PARTES DO EXERCÍCIO>
[1] Traduza para o inglês esta frase do texto sobre Milton Nascimento: "Em cada um deles, a alma brasileira invadia o palco, se espalhava pelo público, deixando a certeza de que um país que produzia aquela música não poderia desaparecer."
[2] Retome o texto sobre Milton Nascimento e prossiga a partir da última frase apresentada.

TRECHO FORNECIDO>
Milton Nascimento, o culto do mistério e o show inesquecível da despedida, por Luis Nassif

A música surge como um farol brilhante em cada período cinzento da história, apontando os rumos da nacionalidade

Já assisti a muitos shows inesquecíveis. A última turnê de Tom Jobim, uma das últimas de João Gilberto, a família Caymmi nos anos 90. E o show Tambores de Minas, de Milton Nascimento.

Em cada período cinzento da história, a música surge como um farol brilhante, apontando os rumos da nacionalidade. Foi assim no último show de Chico Buarque, em pleno desmonte institucional do país, ou da família Caymmi, após o terremoto Collor.

Em cada um deles, a alma brasileira invadia o palco, se espalhava pelo público, deixando a certeza de que um país que produzia aquela música não poderia desaparecer.

Ontem, no enorme Espaço das Américas, duas mil pessoas de todas as idades se juntaram para assistir o Clube da Esquina, provavelmente o show de despedida de um dos pais da chamada MPB. Duas mil pessoas cantando em coro as principais composições de Milton, balançando, se irmanando na música mágicas que emerge dos tambores de Minas e se espalha pelo país.

Milton, Chico, Caetano e Gil, secundados por Ivan Lins, João Bosco e Djavan, foi o time que sucedeu a brilhante geração da transição para o moderno, a geração de Tom Jobim, João Gilberto, Carlos Lyra.

Eles foram o tronco principal, a árvore que foi sendo enriquecida por galhos de todas as partes, os filhos do Clube da Esquina, a geração dos cantadores líricos do Nordeste, o som que surgiu do centro-oeste e do interior de São Paulo, a música gaúcha.

Muitos anos atrás, depois de uma crônica com que o homenageei, recebi um e-mail de Milton, propondo um depoimento sobre o que passou na ditadura. Por alguma razão, o projeto não foi adiante. Fez parte do seu culto do mistério.

Ontem, enquanto os céus do país escureciam com enunciados nazistas, a multidão cantava Milton e mostrava que terraplanismo nenhuma derrotará a alma brasileira.

Aqui, a crônica com o que o saudei em fevereiro de 2003.

O culto do mistério

O arranjo começa com acordes de sopros, seguidos por celos ao fundo. Algumas notas ficam presas aos celos, como ecoando no fundo da memória. Depois da introdução, entram os sons cadenciados de um violão e de um piano preparando a entrada dos demais instrumentos. Quando a música inicia, piano, oboés, flautas, celos se juntam, tal qual Leo Peracchi ensinou. O arranjador é o discípulo Eumir Deodato, o gênio precoce que cedo nos abandonou por uma carreira vitoriosa nos Estados Unidos.

[Registros de texto e de indicação de elementos]
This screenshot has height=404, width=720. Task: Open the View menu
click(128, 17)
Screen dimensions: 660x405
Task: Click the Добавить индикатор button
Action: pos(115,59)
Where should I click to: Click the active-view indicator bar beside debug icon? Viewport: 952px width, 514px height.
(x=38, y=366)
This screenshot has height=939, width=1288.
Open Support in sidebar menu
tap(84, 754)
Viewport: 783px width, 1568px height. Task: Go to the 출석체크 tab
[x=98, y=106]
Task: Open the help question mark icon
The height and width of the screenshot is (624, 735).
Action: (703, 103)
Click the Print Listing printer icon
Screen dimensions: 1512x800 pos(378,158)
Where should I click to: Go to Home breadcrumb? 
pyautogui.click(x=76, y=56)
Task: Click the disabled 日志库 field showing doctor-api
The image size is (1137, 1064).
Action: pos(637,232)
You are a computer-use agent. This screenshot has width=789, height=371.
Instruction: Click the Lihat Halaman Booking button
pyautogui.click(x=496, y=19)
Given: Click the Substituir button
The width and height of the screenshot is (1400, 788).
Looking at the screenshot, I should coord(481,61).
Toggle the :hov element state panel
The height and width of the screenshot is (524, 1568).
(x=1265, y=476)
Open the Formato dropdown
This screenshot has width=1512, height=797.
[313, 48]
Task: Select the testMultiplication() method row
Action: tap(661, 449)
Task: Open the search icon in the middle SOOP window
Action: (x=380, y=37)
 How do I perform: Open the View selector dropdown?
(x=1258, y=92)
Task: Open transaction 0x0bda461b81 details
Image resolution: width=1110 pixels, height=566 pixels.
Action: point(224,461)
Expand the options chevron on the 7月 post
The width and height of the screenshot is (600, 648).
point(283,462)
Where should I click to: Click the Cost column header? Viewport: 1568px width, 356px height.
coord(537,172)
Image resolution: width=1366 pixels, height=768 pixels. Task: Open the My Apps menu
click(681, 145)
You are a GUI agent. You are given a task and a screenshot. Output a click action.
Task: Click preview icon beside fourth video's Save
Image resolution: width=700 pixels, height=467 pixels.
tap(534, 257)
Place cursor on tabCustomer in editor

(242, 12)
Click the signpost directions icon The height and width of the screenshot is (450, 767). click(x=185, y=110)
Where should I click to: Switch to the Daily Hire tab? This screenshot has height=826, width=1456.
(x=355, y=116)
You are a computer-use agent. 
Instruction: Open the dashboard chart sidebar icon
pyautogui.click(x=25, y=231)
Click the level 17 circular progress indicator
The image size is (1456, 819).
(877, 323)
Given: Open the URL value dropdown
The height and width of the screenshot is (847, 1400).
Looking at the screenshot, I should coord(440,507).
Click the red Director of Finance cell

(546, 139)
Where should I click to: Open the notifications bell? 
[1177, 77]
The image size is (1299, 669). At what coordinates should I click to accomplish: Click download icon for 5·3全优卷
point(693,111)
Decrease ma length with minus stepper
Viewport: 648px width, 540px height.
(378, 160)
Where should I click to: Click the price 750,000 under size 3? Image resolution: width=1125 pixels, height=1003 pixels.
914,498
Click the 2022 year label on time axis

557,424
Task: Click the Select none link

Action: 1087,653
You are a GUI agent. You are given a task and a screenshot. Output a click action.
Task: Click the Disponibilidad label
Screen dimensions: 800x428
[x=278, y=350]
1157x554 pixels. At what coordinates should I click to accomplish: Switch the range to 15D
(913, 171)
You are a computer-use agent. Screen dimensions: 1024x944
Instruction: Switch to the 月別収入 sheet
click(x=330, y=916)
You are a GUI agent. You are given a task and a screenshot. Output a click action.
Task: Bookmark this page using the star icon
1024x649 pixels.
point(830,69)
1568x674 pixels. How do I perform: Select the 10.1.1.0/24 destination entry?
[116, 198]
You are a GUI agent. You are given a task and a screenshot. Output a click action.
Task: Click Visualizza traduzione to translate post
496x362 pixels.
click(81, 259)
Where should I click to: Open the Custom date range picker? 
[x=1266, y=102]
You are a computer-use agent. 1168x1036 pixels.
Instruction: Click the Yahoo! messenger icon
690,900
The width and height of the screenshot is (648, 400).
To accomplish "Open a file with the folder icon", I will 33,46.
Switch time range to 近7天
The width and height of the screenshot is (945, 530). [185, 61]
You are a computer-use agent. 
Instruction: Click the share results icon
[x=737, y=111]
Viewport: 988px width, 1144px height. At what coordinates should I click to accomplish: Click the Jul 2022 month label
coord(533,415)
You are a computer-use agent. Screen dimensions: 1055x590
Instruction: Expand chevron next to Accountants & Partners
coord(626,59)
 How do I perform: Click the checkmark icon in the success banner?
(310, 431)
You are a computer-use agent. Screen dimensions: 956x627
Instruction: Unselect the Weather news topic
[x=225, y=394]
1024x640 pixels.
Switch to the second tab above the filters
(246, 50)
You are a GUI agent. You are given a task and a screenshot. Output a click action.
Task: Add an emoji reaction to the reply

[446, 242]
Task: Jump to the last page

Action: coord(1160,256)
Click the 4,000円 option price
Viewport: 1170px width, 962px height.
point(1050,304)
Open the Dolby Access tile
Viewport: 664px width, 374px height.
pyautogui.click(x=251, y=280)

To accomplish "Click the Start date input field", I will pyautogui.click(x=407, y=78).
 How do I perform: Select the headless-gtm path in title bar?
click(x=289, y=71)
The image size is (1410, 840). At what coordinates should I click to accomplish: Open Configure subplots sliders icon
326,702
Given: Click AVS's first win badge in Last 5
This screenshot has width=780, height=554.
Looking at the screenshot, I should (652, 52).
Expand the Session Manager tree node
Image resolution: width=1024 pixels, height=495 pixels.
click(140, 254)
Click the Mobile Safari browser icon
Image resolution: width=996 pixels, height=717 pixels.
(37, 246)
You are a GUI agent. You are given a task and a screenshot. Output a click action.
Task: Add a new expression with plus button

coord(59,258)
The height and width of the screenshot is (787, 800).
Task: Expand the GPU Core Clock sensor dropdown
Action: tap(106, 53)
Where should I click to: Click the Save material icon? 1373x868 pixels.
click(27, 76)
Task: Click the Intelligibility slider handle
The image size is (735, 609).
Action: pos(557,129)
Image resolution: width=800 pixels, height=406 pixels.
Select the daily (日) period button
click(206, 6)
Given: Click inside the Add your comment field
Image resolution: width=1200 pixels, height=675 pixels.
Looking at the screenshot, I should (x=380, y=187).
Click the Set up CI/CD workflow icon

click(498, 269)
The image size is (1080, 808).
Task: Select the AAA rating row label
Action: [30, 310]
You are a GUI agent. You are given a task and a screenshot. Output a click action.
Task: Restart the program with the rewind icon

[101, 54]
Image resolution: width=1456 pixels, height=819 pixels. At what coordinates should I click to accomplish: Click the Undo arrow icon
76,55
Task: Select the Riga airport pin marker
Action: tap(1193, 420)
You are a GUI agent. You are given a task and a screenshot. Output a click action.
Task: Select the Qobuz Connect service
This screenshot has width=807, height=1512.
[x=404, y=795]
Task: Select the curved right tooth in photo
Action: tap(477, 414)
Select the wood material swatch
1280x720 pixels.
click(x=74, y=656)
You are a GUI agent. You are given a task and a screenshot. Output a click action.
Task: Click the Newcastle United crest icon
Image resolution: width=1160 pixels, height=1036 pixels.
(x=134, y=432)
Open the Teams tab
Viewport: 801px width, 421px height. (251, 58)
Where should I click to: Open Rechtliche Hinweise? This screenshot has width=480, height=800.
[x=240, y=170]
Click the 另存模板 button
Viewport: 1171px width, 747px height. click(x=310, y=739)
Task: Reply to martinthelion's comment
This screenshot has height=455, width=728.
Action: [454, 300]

RESPOSTAS ESCRITAS>
[1] In each of them, the Brazilian soul invaded the stage and spread through the audience, leaving the certainty that a country that produced that music could not disappear.

[2]
Do meio das cortinas sonoras, emergem duas das maiores vozes da música brasileira, Milton Nascimento e Elis Regina, renascida na voz da filha Maria Rita Mariano.

A música “Tristesse” (Milton Nascimento e Telo Borges) não é para ser ouvida sóbrio. Faz parte do CD “Pietá”, o último lançamento de Milton e mostra o gênio no auge da sua força criativa, em uma das mais lindas músicas brasileiras de todos os tempos. Pensei cá comigo: o criador não morreu.

A primeira vez que vi o mestre pessoalmente foi muitos anos atrás, lá para o início dos anos 90, ele à beira de uma piscina em um hotel de Angra dos Reis. Cheguei devagar, para pedir a benção. Sua timidez aguçou a minha, balbuciei alguma coisa daqui, ele resmungou outra dali e bati em retirada.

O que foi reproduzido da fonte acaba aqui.